Excerpted passage:
>>>>

Our Collections

From ‘Colored Waiting Room’ to an archive of Civil Rights

 
 
 

Civil Rights room of the Old Depot Museum is the most trafficked space in the museum. Here, the events of Bloody Sunday, and several other transformative moments in the struggle for equal civil and voting rights, are placed into the local, historical context by answering the question of “Why Selma?” The events presented are further enliven by the fact that this room was once the ‘Colored Waiting Room’ of the former L&N Railroad Depot.

The Civil Rights room is now home to an unparalleled collection that, until the museum’s recent reorganization, was not made available to the public: 

  • the hospital log of the Good Samaritan Hospital recording both the death of Jimmie Lee Jackson and the treatment of African Americans who were admitted following the events of Bloody Sunday;

  • possessions belonging to Dr. Martin Luther King, Jr.;

  • arrest receipts for African American citizens who were charged for ‘parading without a permit’;

  • and many other artifacts and documents related to Selma’s role in the struggle for equal civil rights. 

In addition to the histories of ensalved African Americans, soldiers (WWII through Vietnam), and Civil Rights icons, the room features a collection of artifacts and a commissioned portrait related to Selma’s first African American Mayor, James Perkins, Jr. (b. 1952, elected 2000).

<<<<

Problem 1: Write out the part of the Old Depot Museum passage starting at "Civil Rights room of" and ending at "L&N Railroad Depot.", word for word.
Problem 2: Carry on the Old Depot Museum passage, picking up after its final sentence.
The lines after this have no connection to the Old Depot Museum passage.

Supplied material:
>>>>

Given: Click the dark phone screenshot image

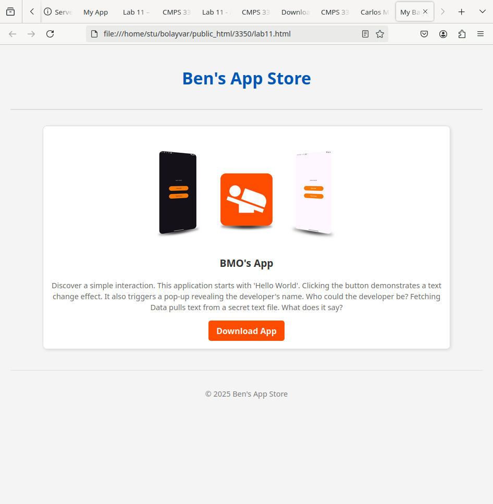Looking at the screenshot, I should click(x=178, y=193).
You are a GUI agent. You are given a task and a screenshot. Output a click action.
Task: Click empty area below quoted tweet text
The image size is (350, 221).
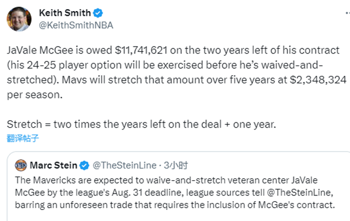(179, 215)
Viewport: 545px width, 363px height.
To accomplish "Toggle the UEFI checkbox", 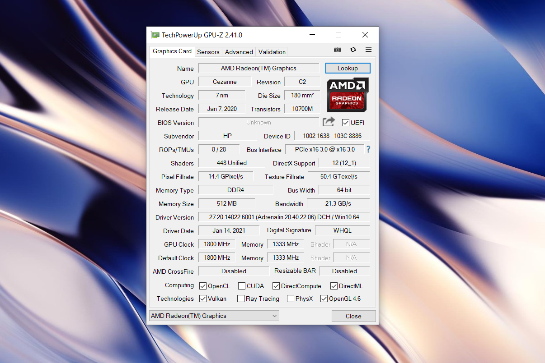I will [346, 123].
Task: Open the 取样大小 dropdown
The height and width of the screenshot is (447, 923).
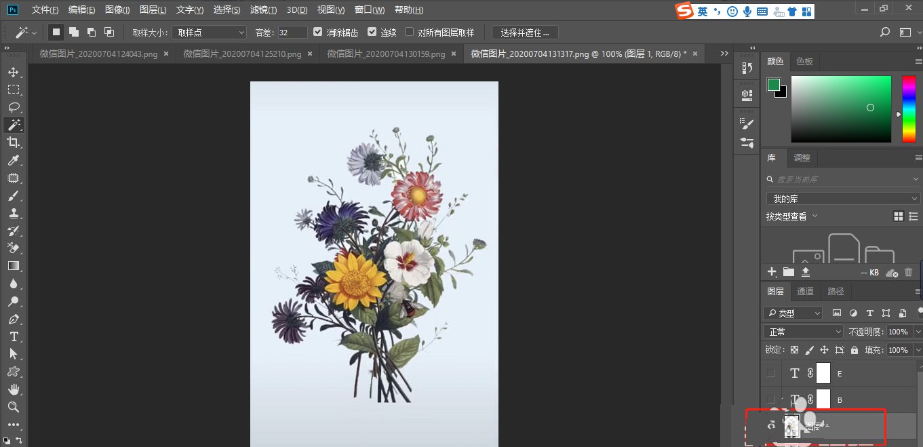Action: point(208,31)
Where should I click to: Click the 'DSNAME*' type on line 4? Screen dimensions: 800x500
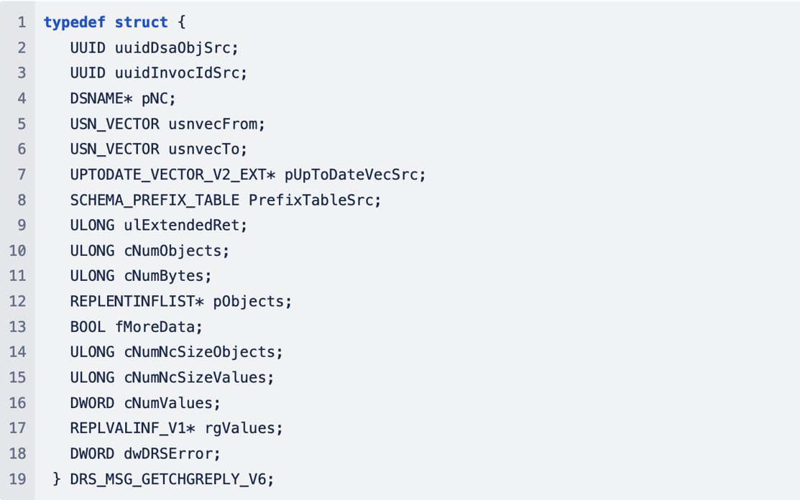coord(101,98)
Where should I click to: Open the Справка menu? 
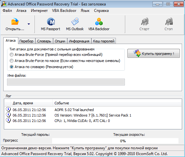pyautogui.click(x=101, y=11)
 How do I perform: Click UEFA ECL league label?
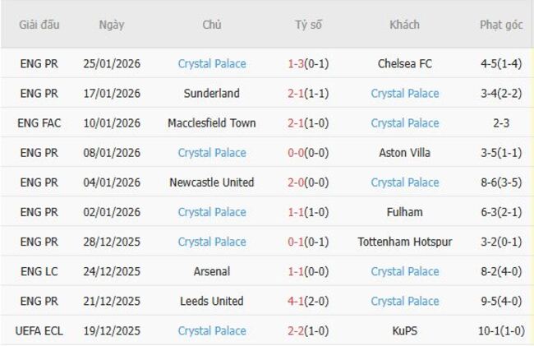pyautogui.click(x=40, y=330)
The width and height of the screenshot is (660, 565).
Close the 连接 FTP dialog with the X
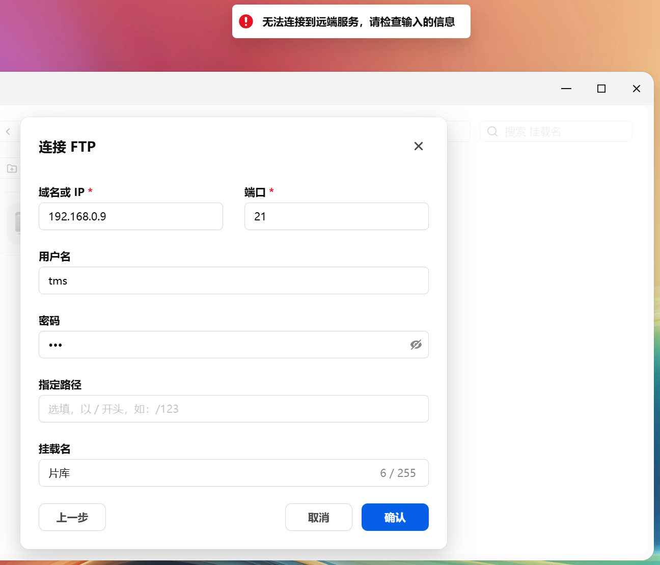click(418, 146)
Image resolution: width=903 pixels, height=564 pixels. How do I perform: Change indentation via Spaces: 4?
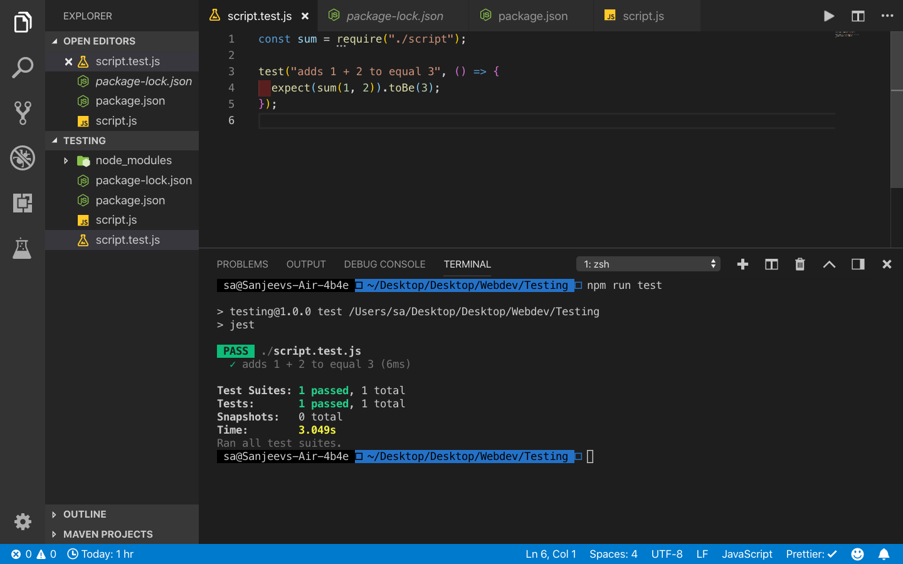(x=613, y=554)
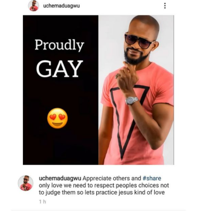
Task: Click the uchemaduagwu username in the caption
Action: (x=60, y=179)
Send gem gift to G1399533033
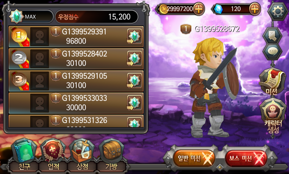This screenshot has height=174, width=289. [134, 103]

<<<<
>>>>

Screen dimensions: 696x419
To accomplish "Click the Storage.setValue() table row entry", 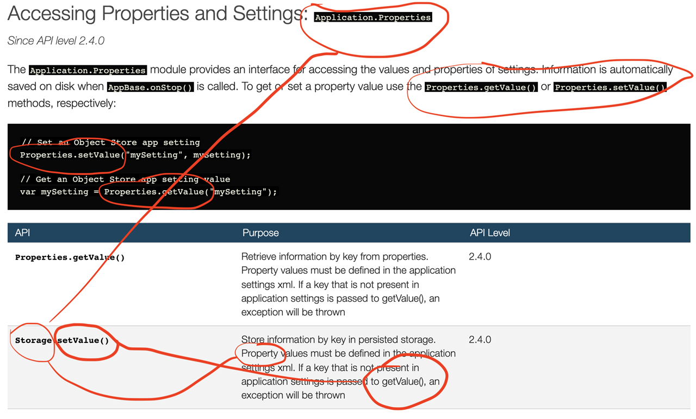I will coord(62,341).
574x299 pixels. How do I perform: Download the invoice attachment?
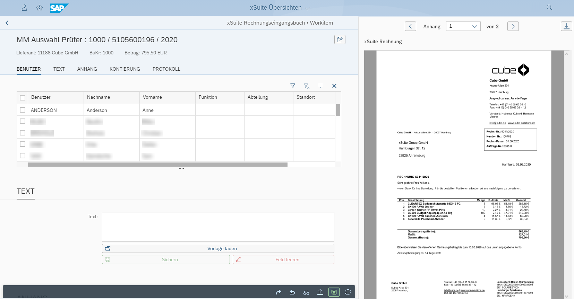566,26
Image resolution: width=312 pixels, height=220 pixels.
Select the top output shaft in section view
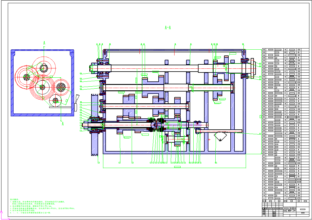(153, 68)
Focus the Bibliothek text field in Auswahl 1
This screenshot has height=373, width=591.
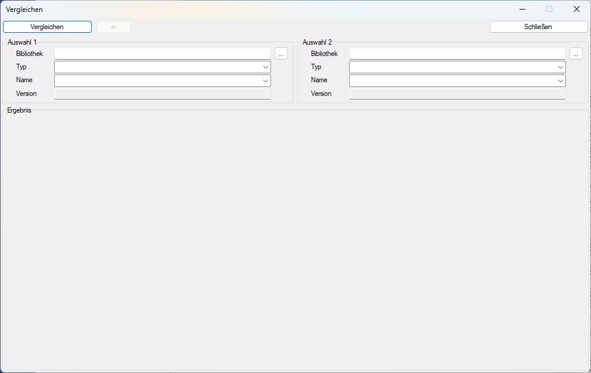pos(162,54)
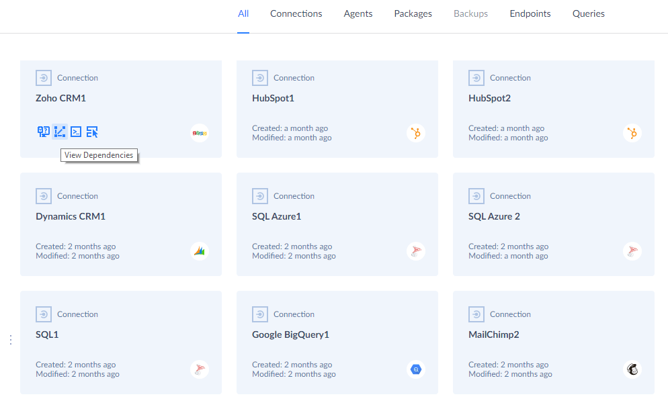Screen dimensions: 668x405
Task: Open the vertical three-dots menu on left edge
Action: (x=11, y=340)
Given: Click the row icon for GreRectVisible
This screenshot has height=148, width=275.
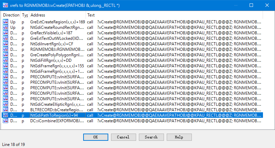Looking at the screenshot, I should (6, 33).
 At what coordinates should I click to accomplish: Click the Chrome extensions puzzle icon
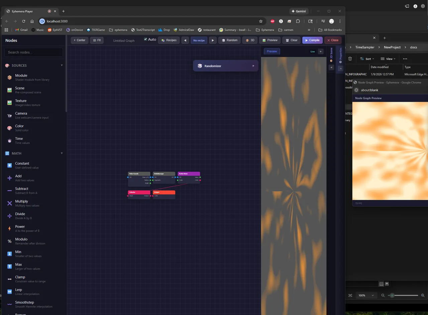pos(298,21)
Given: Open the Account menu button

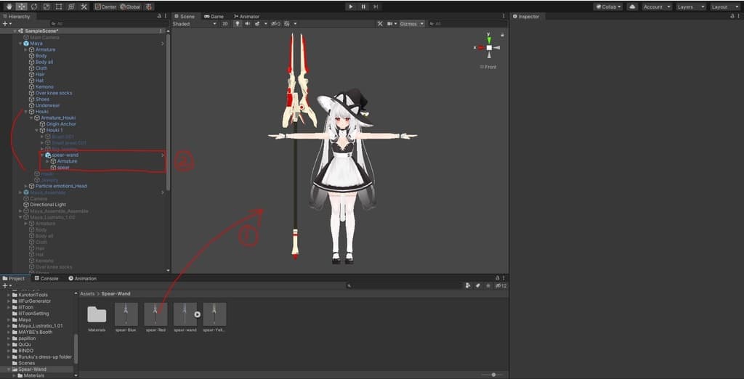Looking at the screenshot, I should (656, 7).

<<<<

Reply 1:
Civil Rights room of the Old Depot Museum is the most trafficked space in the museum. Here, the events of Bloody Sunday, and several other transformative moments in the struggle for equal civil and voting rights, are placed into the local, historical context by answering the question of “Why Selma?” The events presented are further enliven by the fact that this room was once the ‘Colored Waiting Room’ of the former L&N Railroad Depot.

Reply 2:
The reorganization and interpretive shift of the museum towards a focus on African American history and culture in the region directly aligns with several other changes in Selma, ranging from the establishment of the National Voting Right Museum and Institute and the National Park Service’s Selma Interpretative Center to the centric location of the city on the (1) Selma to Montgomery National Historic Trail and (2) the new, United States Civil Rights Trail that covers 130 sites in twelve states. 

 

Ambitious plans for the future

Junshan Liu of Auburn University’s McWhorter School of Building Science and Danielle Willkens of Georgia Institute of Technology’s School of Architecture have been studying the museum for a number of years. Through their research, the Old Depot Museum completed a comprehensive 3D-scan the museum and elements of its collections in order to bring the rich archive to homes and classrooms across the nation, and globe. Below are some of the pilot scans of the museum’s first floor and the Civil Rights room. You can read more about their findings here, “Race, Space, and Digital Interpretation at Selma’s Old Depot Museum.”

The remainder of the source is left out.